Bu yazıda yaklaşık 1950’den bu yana ülkemizdeki kuraklığa işaret etmek üzere somut örnekler vereceğim.
Sulak alanlar, tropik ormanlardan sonra biyolojik üretimin en yüksek olduğu dinamik ekosistemlerdir. Genellikle derinliği 6 metreyi geçmeyen, güneş ışığının dibine kadar ulaşarak sucul ve hayvansal planktonların, su altı ve su üstü bitkilerin, sucul hayvanların gelişmesine imkân veren, çok yeri saz, kamış gibi yüksek, kuşların saklanmasına, yuvalanmasına ve barınmasına uygun olan sulak alanlar ornitolojik açıdan büyük öneme sahiptir.
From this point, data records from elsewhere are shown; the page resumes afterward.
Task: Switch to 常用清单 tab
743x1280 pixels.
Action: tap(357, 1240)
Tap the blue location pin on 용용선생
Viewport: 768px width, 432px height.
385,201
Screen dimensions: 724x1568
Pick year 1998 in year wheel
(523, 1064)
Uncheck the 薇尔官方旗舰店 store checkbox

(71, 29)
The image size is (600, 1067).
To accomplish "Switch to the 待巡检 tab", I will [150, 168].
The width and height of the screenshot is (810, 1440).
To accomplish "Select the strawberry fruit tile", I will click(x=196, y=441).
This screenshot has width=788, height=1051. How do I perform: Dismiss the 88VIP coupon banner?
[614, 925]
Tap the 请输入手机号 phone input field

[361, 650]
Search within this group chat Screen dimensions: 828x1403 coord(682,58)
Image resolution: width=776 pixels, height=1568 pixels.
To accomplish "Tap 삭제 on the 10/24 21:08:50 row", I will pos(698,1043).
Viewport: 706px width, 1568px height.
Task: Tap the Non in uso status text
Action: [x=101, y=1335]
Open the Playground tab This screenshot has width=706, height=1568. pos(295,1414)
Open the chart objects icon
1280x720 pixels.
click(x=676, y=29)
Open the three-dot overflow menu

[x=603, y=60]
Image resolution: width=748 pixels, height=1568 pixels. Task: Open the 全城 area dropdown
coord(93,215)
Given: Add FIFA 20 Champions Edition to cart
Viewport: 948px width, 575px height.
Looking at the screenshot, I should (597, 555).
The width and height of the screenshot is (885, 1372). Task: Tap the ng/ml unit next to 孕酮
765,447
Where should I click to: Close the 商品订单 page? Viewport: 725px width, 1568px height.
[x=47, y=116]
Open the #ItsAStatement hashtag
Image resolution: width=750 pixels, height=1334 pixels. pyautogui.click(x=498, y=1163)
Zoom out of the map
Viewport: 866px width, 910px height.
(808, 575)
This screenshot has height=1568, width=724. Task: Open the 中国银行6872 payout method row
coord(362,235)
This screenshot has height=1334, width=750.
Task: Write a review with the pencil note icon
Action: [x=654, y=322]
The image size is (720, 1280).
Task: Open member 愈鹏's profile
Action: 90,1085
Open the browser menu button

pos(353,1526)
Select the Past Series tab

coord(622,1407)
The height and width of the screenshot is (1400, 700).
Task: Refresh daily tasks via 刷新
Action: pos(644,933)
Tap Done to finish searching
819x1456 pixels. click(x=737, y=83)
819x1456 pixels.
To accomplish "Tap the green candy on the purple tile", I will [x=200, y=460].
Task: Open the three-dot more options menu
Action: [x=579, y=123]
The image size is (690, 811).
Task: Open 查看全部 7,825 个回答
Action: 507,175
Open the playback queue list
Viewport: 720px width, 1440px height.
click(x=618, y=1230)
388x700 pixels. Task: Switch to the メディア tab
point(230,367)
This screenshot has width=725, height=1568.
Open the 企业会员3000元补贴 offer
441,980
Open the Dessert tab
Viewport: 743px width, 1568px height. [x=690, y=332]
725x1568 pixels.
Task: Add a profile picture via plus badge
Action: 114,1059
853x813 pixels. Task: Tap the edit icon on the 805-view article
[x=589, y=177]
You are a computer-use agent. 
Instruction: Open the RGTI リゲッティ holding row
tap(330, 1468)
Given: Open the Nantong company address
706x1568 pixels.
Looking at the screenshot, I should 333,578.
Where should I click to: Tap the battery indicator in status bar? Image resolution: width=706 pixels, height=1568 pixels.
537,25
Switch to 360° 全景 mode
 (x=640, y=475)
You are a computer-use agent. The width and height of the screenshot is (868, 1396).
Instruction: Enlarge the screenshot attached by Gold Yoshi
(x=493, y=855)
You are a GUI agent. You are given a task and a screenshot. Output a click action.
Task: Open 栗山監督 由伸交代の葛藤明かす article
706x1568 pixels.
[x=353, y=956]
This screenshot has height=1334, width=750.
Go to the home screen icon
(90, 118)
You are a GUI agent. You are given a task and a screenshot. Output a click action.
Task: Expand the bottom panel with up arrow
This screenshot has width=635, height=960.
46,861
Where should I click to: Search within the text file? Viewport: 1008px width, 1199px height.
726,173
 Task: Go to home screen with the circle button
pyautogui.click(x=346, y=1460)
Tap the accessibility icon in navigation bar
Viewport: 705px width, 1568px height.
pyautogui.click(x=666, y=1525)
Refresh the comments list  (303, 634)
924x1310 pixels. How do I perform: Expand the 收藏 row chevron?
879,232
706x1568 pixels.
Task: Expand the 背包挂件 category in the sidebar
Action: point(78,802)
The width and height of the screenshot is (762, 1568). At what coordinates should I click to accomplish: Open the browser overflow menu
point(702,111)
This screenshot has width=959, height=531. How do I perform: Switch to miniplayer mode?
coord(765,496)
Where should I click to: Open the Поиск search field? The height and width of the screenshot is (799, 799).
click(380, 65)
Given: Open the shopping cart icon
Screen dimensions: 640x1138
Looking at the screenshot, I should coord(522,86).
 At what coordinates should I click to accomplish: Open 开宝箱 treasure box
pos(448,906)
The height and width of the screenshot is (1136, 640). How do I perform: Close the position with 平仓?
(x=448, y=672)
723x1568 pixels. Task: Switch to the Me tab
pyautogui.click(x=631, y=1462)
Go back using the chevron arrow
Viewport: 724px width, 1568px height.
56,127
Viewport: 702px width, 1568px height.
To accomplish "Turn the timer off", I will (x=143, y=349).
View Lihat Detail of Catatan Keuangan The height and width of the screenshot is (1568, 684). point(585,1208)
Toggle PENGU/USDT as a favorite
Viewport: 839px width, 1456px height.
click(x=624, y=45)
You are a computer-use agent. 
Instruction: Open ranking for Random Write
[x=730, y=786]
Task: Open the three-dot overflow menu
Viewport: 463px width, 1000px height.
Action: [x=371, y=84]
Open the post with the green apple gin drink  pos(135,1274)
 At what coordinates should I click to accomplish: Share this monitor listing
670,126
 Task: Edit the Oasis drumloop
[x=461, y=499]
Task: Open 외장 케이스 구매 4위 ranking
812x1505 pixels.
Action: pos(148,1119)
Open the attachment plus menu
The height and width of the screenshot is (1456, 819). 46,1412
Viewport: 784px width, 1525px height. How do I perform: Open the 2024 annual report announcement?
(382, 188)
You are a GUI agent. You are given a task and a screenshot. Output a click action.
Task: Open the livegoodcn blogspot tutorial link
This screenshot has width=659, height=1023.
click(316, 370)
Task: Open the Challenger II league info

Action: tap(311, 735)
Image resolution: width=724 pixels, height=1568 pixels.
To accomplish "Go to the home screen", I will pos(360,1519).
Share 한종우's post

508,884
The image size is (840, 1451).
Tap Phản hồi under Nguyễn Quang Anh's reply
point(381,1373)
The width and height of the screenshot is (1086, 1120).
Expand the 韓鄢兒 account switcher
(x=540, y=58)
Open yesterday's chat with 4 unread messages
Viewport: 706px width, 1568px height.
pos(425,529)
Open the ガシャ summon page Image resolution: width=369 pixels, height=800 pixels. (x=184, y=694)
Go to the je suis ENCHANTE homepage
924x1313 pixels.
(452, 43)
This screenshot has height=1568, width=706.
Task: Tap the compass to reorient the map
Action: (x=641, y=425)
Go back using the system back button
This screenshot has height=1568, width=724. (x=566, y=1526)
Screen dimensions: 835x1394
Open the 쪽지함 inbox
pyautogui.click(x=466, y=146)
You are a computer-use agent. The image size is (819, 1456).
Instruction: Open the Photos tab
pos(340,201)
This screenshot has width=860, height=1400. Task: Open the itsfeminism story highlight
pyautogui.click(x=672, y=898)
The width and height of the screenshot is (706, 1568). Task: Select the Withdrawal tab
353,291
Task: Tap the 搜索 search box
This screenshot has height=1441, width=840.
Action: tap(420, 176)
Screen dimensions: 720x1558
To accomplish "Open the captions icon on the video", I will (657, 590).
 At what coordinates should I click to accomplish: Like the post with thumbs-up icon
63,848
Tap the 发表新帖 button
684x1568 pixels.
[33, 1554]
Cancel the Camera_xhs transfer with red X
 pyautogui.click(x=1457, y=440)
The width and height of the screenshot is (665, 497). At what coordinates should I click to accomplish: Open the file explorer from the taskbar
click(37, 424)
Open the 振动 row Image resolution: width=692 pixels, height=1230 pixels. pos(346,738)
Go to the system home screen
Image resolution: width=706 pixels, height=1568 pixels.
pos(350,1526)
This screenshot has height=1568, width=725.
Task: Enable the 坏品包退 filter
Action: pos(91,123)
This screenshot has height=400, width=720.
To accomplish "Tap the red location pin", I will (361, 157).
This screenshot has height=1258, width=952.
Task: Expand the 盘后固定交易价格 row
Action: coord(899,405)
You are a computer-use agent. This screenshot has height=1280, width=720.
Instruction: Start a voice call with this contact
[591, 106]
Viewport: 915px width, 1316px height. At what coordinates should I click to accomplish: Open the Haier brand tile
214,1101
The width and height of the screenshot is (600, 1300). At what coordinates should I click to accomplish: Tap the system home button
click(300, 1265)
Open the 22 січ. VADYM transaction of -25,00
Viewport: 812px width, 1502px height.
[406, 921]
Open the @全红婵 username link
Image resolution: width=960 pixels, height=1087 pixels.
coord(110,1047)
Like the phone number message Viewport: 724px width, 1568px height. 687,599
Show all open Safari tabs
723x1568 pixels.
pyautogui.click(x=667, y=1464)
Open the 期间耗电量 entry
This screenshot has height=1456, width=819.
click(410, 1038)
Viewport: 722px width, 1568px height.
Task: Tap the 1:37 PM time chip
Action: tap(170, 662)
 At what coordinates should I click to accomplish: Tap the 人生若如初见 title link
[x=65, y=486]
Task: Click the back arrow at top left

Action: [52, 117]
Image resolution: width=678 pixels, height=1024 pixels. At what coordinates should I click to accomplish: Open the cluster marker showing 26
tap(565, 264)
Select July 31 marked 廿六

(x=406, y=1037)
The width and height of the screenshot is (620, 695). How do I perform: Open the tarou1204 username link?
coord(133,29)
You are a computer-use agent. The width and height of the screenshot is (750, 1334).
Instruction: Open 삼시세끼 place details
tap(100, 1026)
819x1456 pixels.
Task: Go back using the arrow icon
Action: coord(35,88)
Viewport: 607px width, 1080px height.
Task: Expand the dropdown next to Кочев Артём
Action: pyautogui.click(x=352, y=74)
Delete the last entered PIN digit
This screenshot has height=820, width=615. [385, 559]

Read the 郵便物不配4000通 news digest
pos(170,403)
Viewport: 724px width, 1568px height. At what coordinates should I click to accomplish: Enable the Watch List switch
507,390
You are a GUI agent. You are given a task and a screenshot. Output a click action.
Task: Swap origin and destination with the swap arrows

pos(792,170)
Dünyanın en önemli genetik rezervuarı olan sulak alanlar, dünyadaki tüm türlerin %40’ını ve tüm hayvan türlerininse %12’sini barındırmaktadır. Sulak alanların başlıca işlev ve değerleri içme suyu sağlama; taşkın kontrolü; yeraltı sularının beslenmesi; sediman ve besin depolama; iklim değişikliğinin kontrolü; doğal arıtım; tarım, hayvancılık, balıkçılık, saz kesimi, turizm, ulusal güvenlik; kültürel kullanım ve rekreasyonel olanaklar olarak özetlenebilir.
İnsan hayatı için petrol mü kıymetli, su mu? Şunu bilelim ki bıçak kemiğe dayanmıştır.
Ülkemiz kurak kuşak içindedir. Gelecek nesilleri bir damla suya hasret bırakmayalım.